Whilst I'm talking about Charleville, it's an incredible region to visit. Here's one of the things I love the most about the area besides the people - the red earth. How stunning is the contrast of the red earth to the green bushes to the blue cloudy sky?
Now onto this weeks gift to you - 3 simple better choices and 2 great recipes - inspired by my visit to Charleville.
3 Simple Better Swaps
In Charleville, there is just one supermarket. On my first 2 days to the region, I spent a good few hours each day in the supermarket working out simple affordable swaps I could share with parents to help them make better choices for their family.

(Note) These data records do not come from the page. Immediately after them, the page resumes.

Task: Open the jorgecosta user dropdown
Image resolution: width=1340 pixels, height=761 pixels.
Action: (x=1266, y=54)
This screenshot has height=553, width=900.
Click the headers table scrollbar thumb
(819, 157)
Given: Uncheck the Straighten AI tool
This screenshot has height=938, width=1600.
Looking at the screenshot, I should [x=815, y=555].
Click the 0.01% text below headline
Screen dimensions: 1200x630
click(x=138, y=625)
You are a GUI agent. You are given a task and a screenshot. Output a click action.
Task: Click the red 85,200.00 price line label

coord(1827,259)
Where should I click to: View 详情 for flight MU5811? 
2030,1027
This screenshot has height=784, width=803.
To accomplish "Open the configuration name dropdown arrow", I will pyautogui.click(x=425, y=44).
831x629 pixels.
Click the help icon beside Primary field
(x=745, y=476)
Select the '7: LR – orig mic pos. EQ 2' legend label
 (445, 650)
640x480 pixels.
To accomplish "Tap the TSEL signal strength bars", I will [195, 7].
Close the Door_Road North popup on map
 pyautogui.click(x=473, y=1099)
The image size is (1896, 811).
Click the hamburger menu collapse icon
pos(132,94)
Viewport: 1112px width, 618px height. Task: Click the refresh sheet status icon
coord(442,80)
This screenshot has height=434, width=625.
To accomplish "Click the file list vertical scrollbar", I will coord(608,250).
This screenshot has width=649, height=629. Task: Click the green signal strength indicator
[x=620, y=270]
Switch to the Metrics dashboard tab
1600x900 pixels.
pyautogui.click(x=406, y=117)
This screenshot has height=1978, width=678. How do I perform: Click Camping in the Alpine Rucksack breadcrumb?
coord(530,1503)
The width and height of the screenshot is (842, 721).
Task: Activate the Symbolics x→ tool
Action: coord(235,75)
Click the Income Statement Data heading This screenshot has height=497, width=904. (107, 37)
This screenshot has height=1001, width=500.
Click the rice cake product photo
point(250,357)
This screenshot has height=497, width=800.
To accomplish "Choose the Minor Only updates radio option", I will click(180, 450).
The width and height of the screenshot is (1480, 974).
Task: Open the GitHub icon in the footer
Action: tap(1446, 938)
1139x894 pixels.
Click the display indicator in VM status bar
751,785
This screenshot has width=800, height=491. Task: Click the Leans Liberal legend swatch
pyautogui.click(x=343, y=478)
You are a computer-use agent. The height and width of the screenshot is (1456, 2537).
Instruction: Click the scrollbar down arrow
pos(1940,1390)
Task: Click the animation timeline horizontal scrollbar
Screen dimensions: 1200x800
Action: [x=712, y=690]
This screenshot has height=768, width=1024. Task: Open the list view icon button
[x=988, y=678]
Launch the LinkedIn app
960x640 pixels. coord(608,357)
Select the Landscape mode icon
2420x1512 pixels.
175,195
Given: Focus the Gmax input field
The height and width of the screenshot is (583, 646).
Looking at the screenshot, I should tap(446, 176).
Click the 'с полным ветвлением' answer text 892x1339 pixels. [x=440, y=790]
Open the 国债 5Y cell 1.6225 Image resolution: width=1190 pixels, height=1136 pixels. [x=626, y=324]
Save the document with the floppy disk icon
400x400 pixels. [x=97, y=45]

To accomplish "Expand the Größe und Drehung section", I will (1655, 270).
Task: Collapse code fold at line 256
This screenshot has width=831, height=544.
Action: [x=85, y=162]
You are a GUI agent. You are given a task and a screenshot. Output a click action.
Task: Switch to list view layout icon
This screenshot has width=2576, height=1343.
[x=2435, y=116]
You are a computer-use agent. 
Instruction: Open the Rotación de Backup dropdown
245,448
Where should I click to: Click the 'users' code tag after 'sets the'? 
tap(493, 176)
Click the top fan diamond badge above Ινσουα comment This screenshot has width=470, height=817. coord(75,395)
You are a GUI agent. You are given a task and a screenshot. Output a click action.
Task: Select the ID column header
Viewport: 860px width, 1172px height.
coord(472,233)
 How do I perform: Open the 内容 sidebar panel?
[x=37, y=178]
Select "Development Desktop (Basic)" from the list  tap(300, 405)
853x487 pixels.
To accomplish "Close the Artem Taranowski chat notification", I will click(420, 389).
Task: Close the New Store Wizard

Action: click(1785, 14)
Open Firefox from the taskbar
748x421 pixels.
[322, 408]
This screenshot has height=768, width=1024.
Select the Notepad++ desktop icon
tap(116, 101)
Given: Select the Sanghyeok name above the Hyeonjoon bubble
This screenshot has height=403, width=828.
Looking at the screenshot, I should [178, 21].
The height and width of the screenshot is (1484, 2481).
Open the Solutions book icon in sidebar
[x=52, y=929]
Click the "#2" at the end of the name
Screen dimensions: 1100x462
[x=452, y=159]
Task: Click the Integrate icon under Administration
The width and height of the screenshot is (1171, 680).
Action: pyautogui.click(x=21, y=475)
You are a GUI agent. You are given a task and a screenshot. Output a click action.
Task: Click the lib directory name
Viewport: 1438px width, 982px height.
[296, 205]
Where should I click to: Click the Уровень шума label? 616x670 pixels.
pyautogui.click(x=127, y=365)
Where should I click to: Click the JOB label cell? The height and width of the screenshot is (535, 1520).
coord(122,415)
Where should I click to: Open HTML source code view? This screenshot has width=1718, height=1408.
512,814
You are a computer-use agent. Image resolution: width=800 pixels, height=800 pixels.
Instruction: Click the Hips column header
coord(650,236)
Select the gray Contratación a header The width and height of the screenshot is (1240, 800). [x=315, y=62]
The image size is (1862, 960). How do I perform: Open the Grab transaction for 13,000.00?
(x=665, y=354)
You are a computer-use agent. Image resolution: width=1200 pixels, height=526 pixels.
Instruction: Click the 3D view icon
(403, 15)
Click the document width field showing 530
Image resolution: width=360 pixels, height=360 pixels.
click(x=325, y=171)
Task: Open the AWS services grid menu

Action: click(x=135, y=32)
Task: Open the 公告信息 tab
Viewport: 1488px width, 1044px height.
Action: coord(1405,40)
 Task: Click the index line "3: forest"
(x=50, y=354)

In most aisles it wasn't too difficult but the aisle below had me stumped. There really wasn't one 'bar' type food that I could say made a simple affordable swap. They were all either loaded with sugar and / or loaded with way too many ingredients. The one that was sugar free and I guess better ingredient wise, just wasn't what I would consider to be an affordable swap in comparison.
These sorts of bars are one of the most common foods in lunchboxes. As I sat in this aisle, I started to think about what I could possibly suggest to parents without telling them they had to home cook.
Here's what I came up with - more of 3 rules of thumb of for making Simple Better Swaps - for all aisles - regardless of where you live.
Choose plain over flavoured - this avoids flavour enhancers and colours, that can have an impact on asthma, eczema, behaviour, learning and sleep.
Choose savoury over sweet - this will help to avoid the glucose spike and corresponding crash in energy that tends to follow.
Swap to every second (or third) day - this reduces the frequency of consumption and therefore the potential impacts on health (particularly important for aisles like the one below where finding a better choices is difficult).